A decade makes a world of difference in this disease. The last vestiges of her memory have disappeared, along with her ability to speak, feed herself or even get out of her wheelchair. As she was declining but still able, we had some fun together, eating at the senior lunch on Thursdays and waving our jazz hands to the oldies’ station. Now, if I get down next to her and look in her eyes and sing “I love you love you love you,” a quizzical look might pass over her face, as if my voice activates some forgotten neural pathway. I miss dancing with her the most.

Physically, she is still with us. She lifts her head when my son plays the her baby grand piano; sometimes, she cries. My brother-in-law can still make her giggle, but I haven’t mastered that secret skill.

We brought her a cake and flowers from our backyarden for her birthday. With her caregiver’s OK, she sucked down some watered-down white wine in her sippy cup. That might be why she’s smiling.
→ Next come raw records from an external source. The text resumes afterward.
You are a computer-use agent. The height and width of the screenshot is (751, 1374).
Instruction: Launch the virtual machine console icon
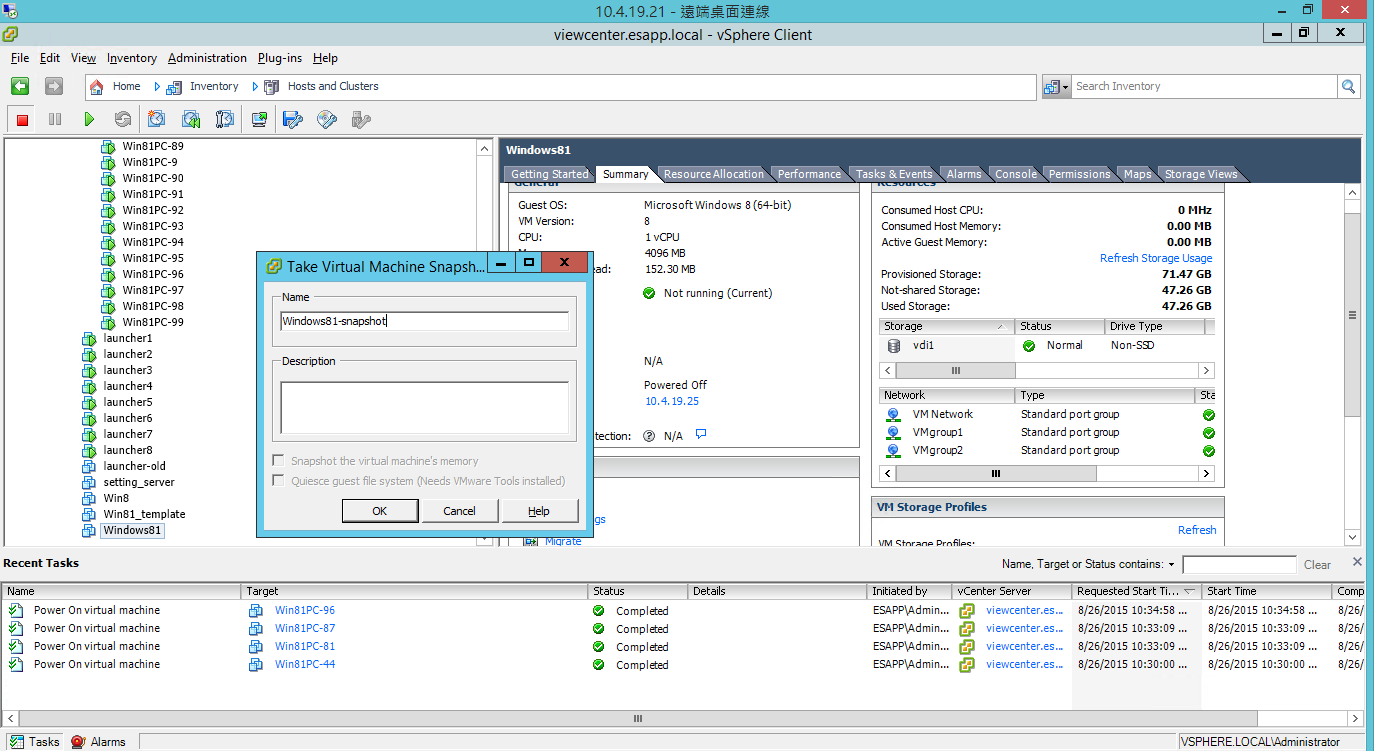(x=259, y=120)
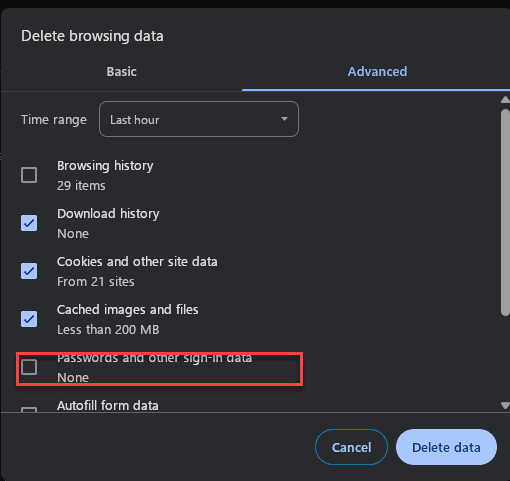Tick Passwords and other sign-in data checkbox
The image size is (510, 481).
click(29, 367)
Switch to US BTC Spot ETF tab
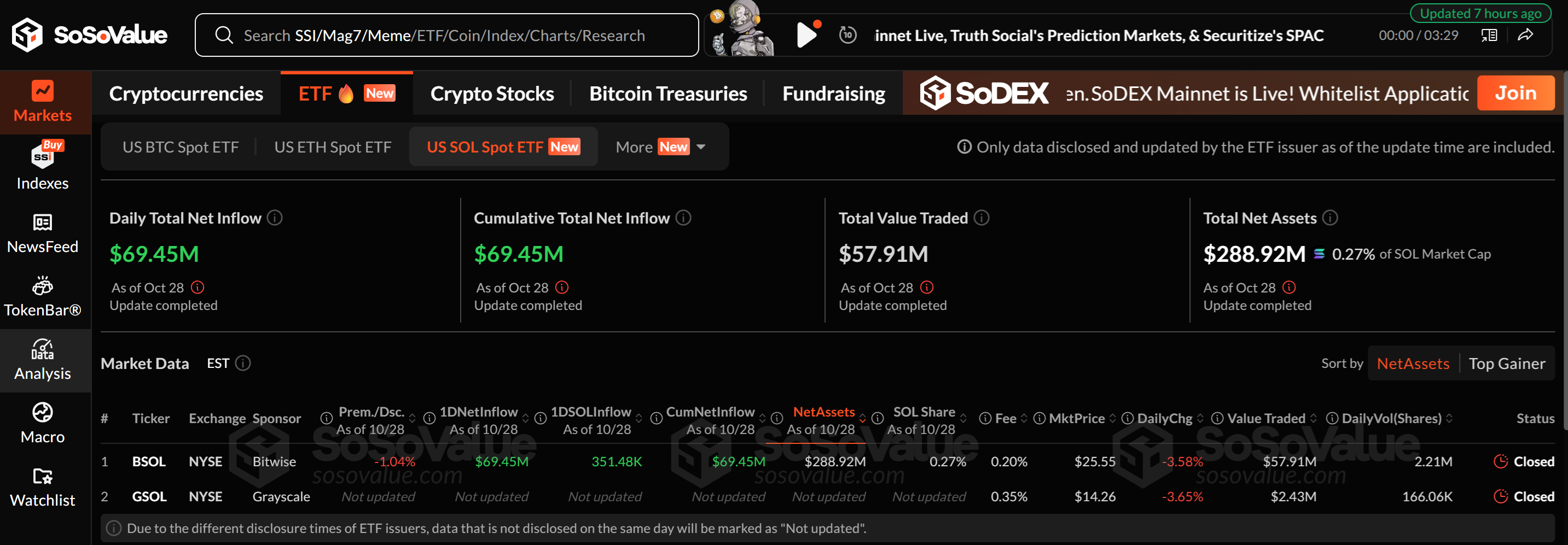 (180, 146)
When we sang “Happy Birthday,” I winced when someone added “and many more…” How many more years will this lovely person have to live in a failing body without a functioning brain? A human being who makes it through seven decades is certainly worthy of celebration. But is long life always a blessing?

Not up to me to decide. All we can do, I guess, is keep toasting to life with all its heartbreaking injustices, grateful near misses and glorious joy: L’Chaim, L’Chaim, L’Chaim.

Good Shabbos and a blessed weekend to all.

 

 

Bar Mitzvah Babblin’

Well, lookee here. Actor David Arquette has finally become a man.

While filming his “Mile High” travel show in Israel, the perennial Scream actor donned some tefillin (the tattoos on his inner arm probably gave the rabbi a small heart attack) and finally had the bar mitzvah his meshuggeh parents forgot to plan for him.

The rabbi who oversaw the blessed event told the Boston Herald that 40 year-old Arquette “was ashamed by his lack of Jewish knowledge. Born on a commune in Virginia, he had little to do with Judaism. His maternal grandmother was a refugee of the Nazi Holocaust of World War II, but his own mother turned away from religion.”

So, welcome back, Dovvie. Don’t spend all the simcha cash in one place.

Speaking of bar mitzvahs, I’m a bit consumed with planning one of my own. While some mothers are brave enough to turn away from the extreme pressure to throw an event requiring about as much insanity as a wedding, I have no such latitude. We’ve got a bigtush Southern family to host, and there will be no eloping (is there a bar mitzvah equivalent?) to Jerusalem for a simple, low-key affair.

So far we’ve got a date, a venue and a Torah portion. Check off three items on a to-do list of thousands.

If I Had A Preacher…

…It’d be Otis Moss III. The good reverend cracked the code of compassion and tolerance with this sermon given in Chicago last week:

Now, the Jews know that things never get quite as exciting at synagogue; the rabbis I’ve known don’t so much as preach as, say, suggest.

But our congregation is welcoming a new spiritual leader, Rabbi Robert Hass, into the fold in the coming weeks, and judging from how much his previous flock adored him, my hopes are high. The good news is that he’s from Texas and probably won’t suffer much Southern social shock.

A blessed Shabbos to those who do and a wonderful weekend to all!